Helping Toddlers read by KG and Montessori methods

Don't start TOO EARLY. In the Montessori classroom, by the age of 4, children are developmentally ready and eager to begin the preparation for reading. By age of 5 most are reading picture books quite well, while public school kids are starting KG, and many don't learn to read by 1st grade - a clear cut 2 year lead is common.

1a. A strong foundation in write phonics. This multi-sensory approach is unique in that it has children WRITING to building words (encoding) before actually reading them (decoding). Developmentally appropriate activities allow children to build their own understanding of how sounds are represented by symbols, and these symbols are joined together to form words.
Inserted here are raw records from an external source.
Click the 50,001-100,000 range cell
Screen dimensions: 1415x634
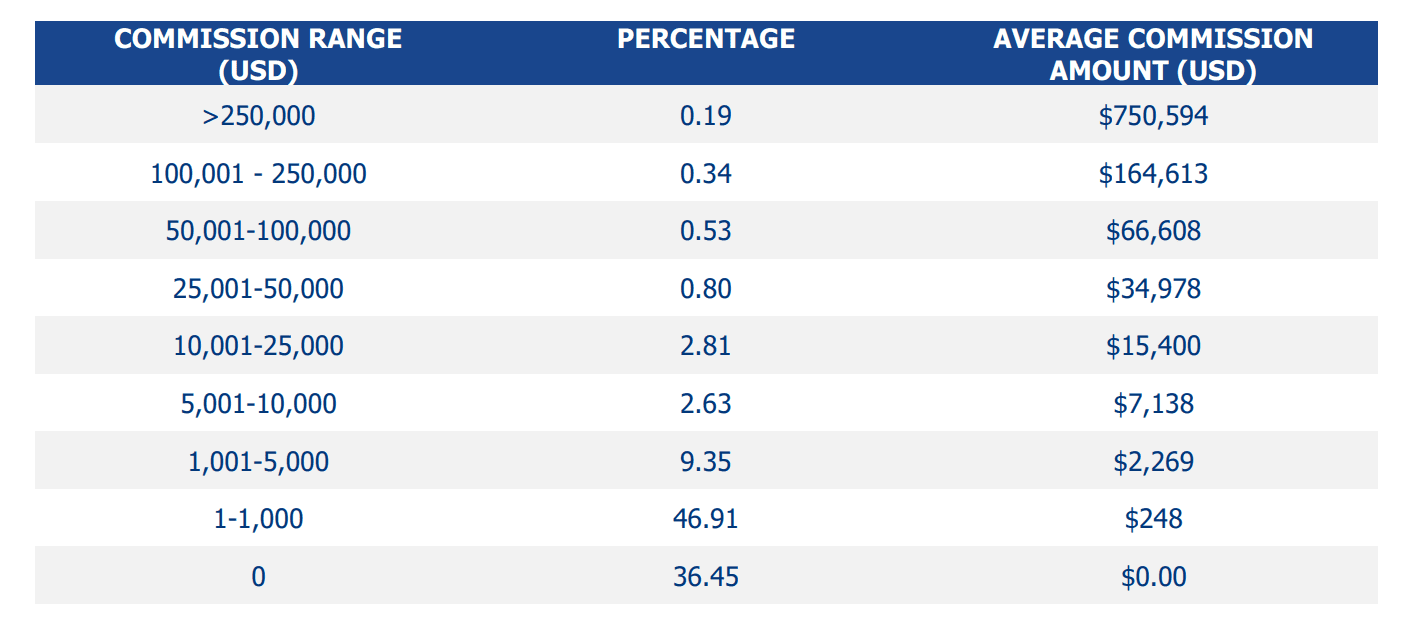(258, 231)
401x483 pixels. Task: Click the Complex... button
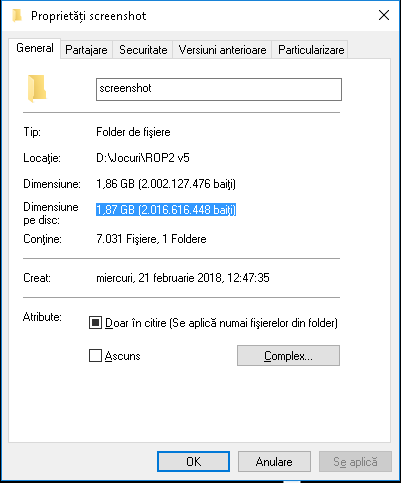click(288, 356)
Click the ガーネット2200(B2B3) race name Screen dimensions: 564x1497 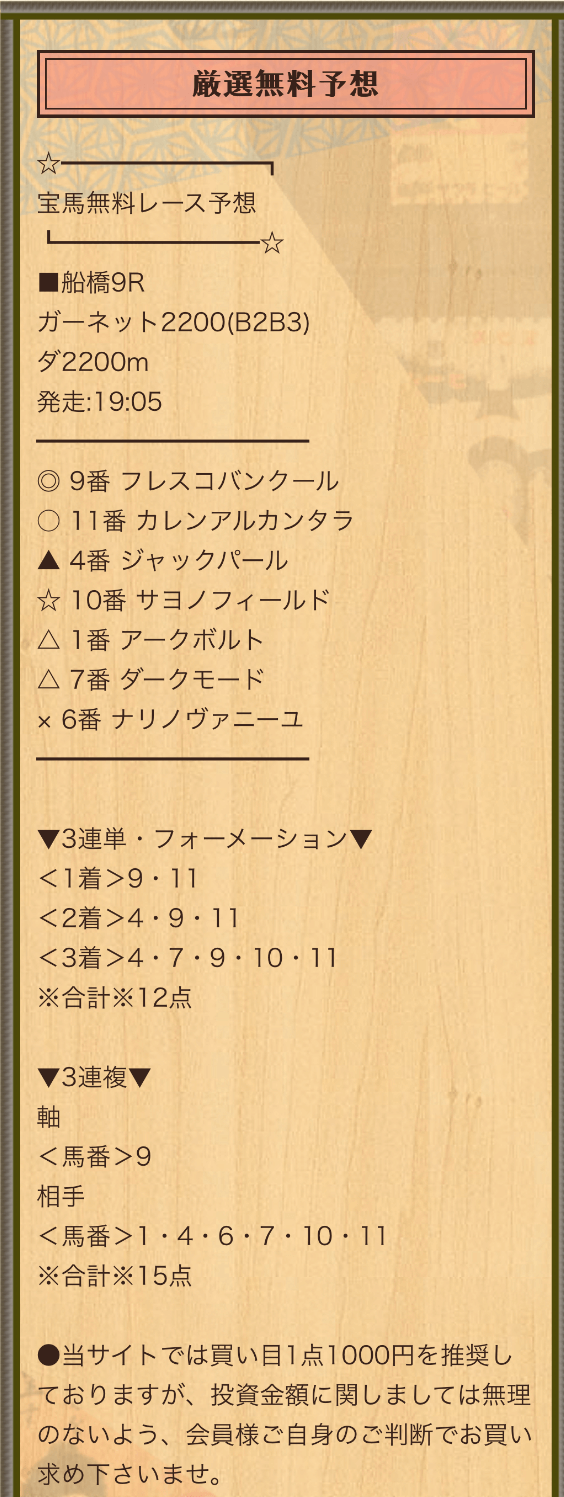(x=174, y=322)
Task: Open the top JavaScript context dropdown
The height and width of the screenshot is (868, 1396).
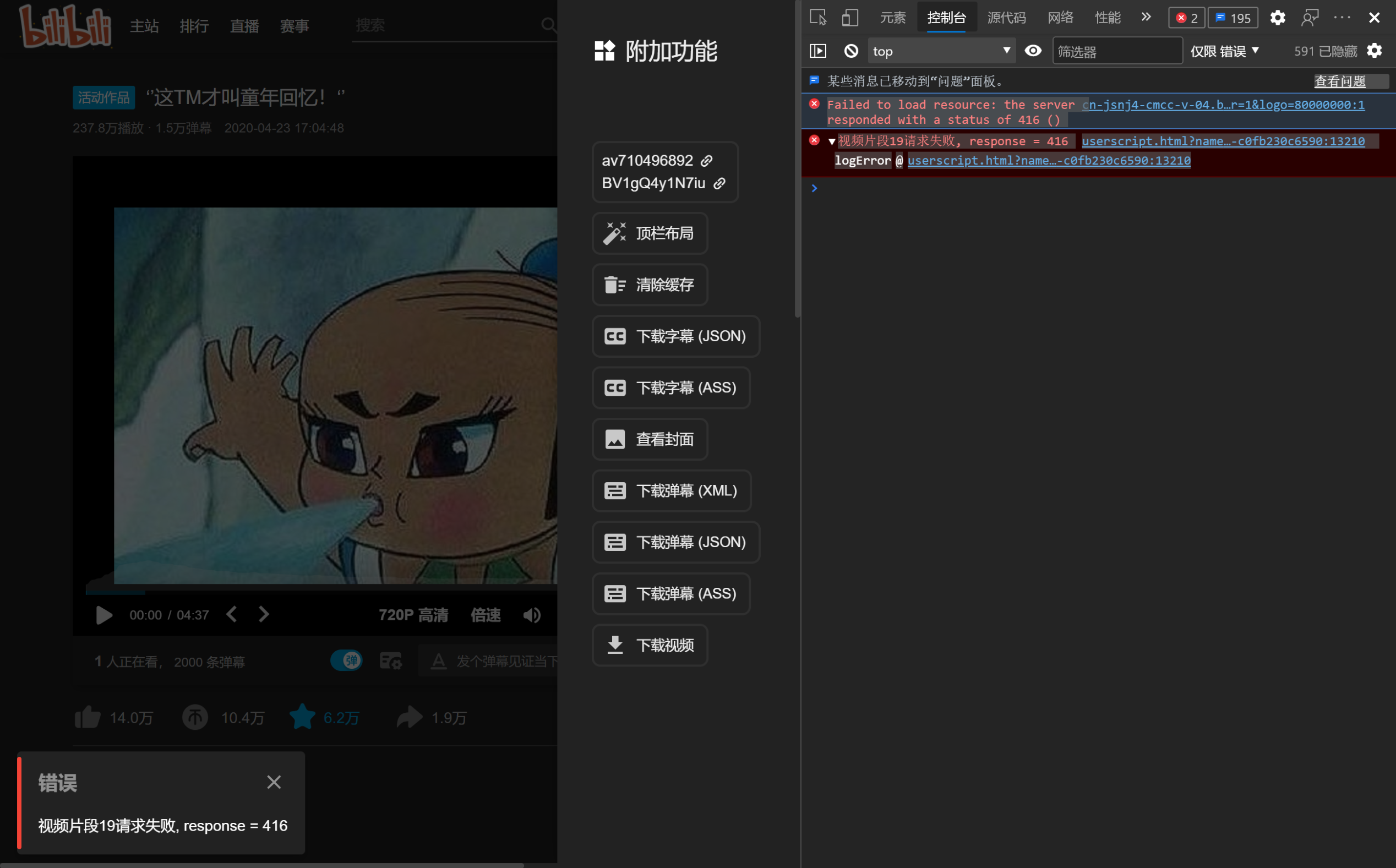Action: [941, 51]
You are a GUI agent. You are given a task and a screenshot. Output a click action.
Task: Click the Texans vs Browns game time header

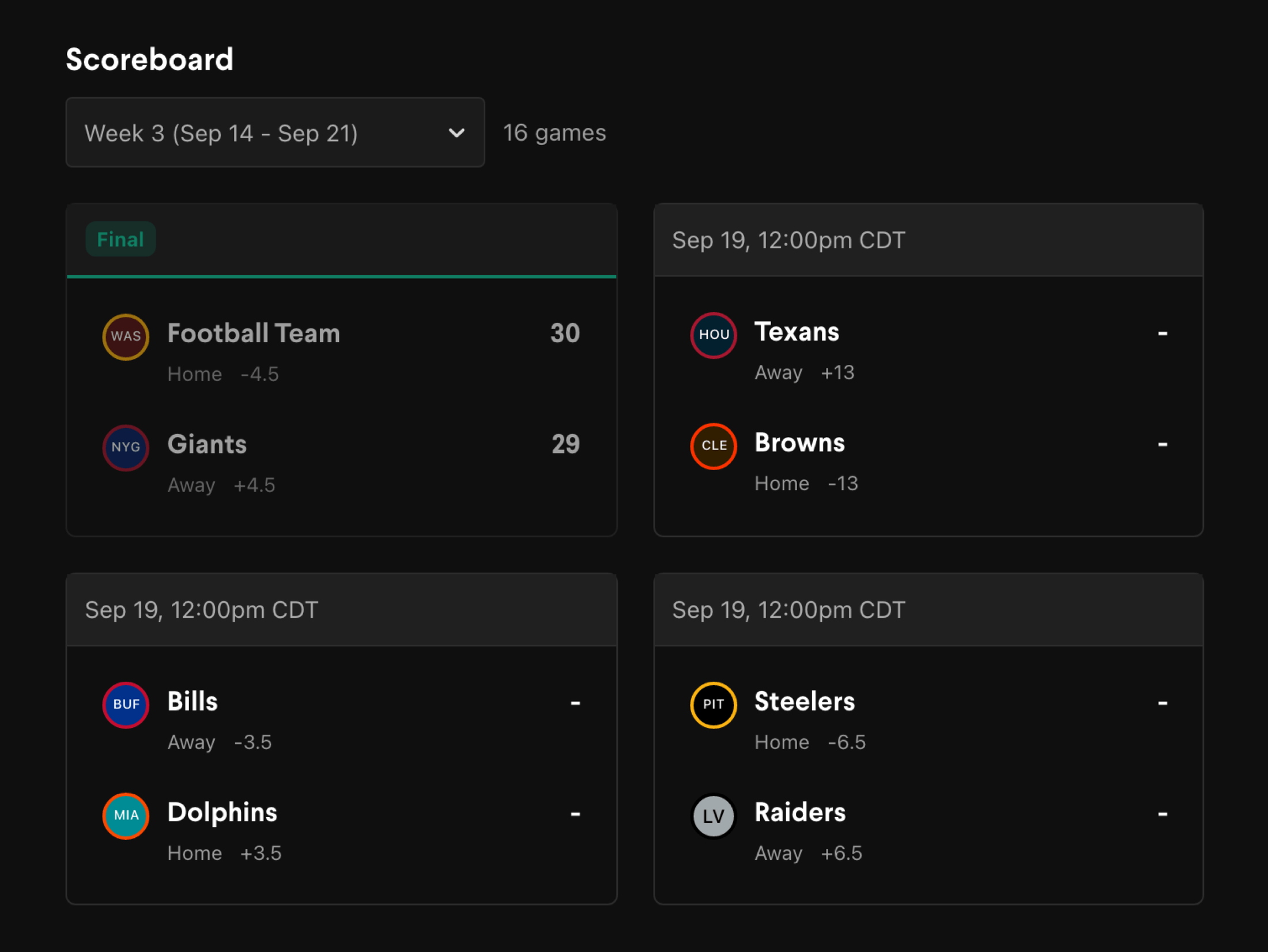click(x=788, y=240)
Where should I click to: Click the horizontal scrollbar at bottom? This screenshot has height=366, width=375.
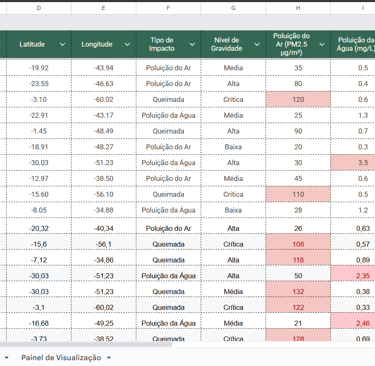[x=86, y=344]
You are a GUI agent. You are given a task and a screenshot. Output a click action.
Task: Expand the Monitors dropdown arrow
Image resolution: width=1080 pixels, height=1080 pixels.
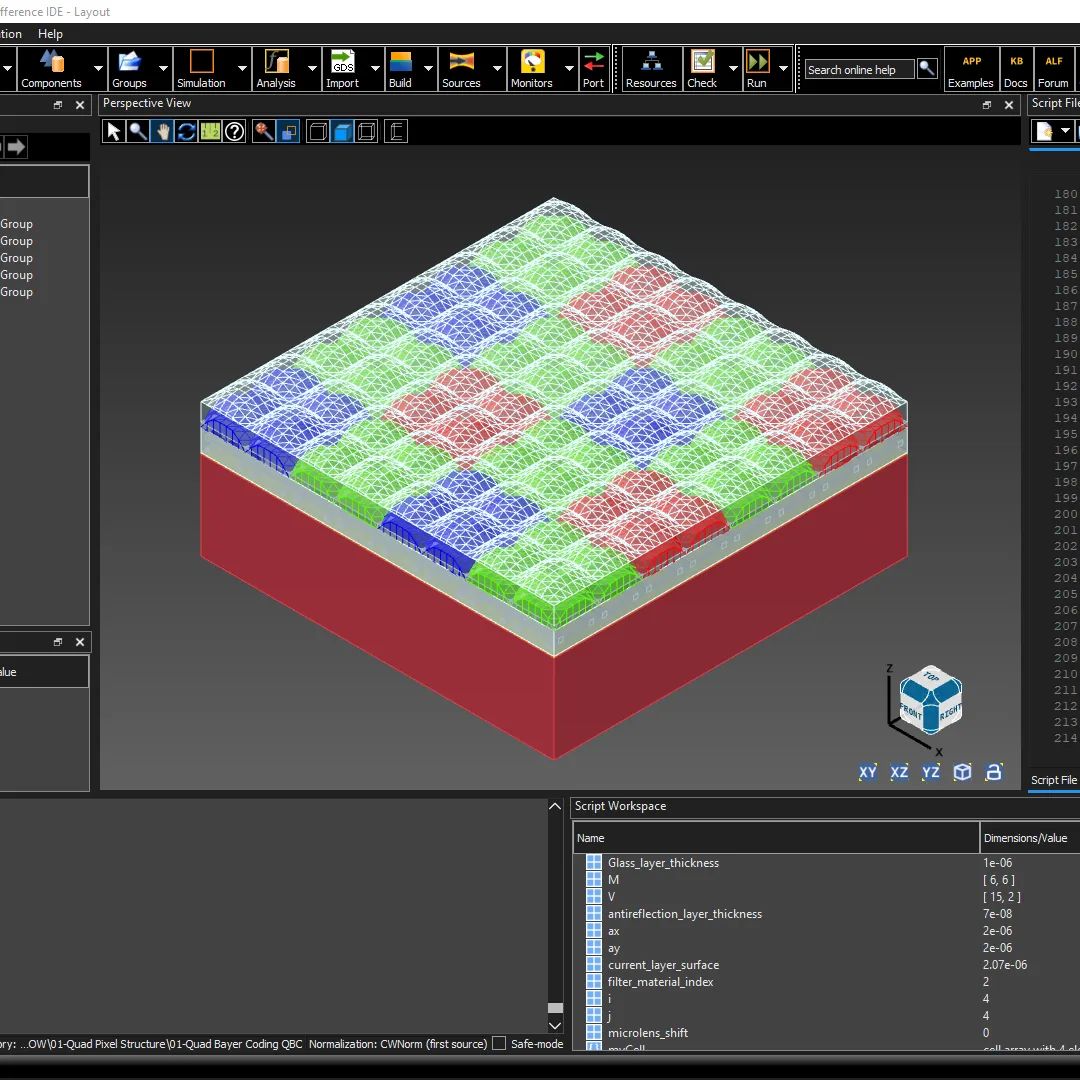click(x=569, y=70)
Along with learning the sounds and tracing their symbols with the sandpaper letters, students simultaneously learn to hold a pencil and control its use with the insets for design.

1b. Manipulatives to move phonetic symbols around! Idea = use touch screens - IPads! When children have learned the phonetic sounds, they are ready to begin word building with the moveable alphabet. They begin by building to two or three letter phonetic words (those in which all the letters make their most common sound, like dog, pig, ram, bat, etc.). In order to allow the children to work independently, they are given small phonetic objects which represent the words they are to build. Later, pictures of phonetic words can be introduced for variety and additional practice in word building.

  1. Reading Cards and Pictures. After the child has mastered two and three letter word building, he or she can begin matching reading cards with the objects and later pictures, and also begin working on building four or more letter phonetic words. After these are mastered, the child can match four or more letter words with corresponding objects and pictures, in a variety of formats.

  2. Phrases to Full sentences At this time the child can begin to read phonetic phrases and sentences, and match them with pictures.

  3. Comprehension based on visualization - still simple phonemes Specially prepared phonetic books are then introduced. The key to comprehension is visualization, and in the Montessori approach to reading, children have lots of practice developing this skill. Visualization is an essential component of the grammar activities where an understanding of the function of words is developed through the use of manipulative activities. Working with these activities gives children further practice in reading and comprehension through visualization.

  4. Introducing to phonograms - combo phonemes It is only after children have mastered the phonetic sounds of letters, that they are introduced to the phonograms, sounds represented by combinations of letters like "sh" and "ph", long vowel sounds, and other less common pronunciations of letters. Once the teacher has introduced a new sound, the children can work independently to master the sound in words.

  5. Carefully selected beautiful books After mastering the phonograms, children's interest will lead them to read any book they wish. We strive with young children to give them beautifully illustrated books about the real world.

  6. Whole language, or learning to read for meaning and using context clues.

  7. Maintain Variety - keep it interesting! There are also many reading activities related to science, geography, history and many other topics of special interest, as well as further experiential grammar activities, which the children greatly enjoy.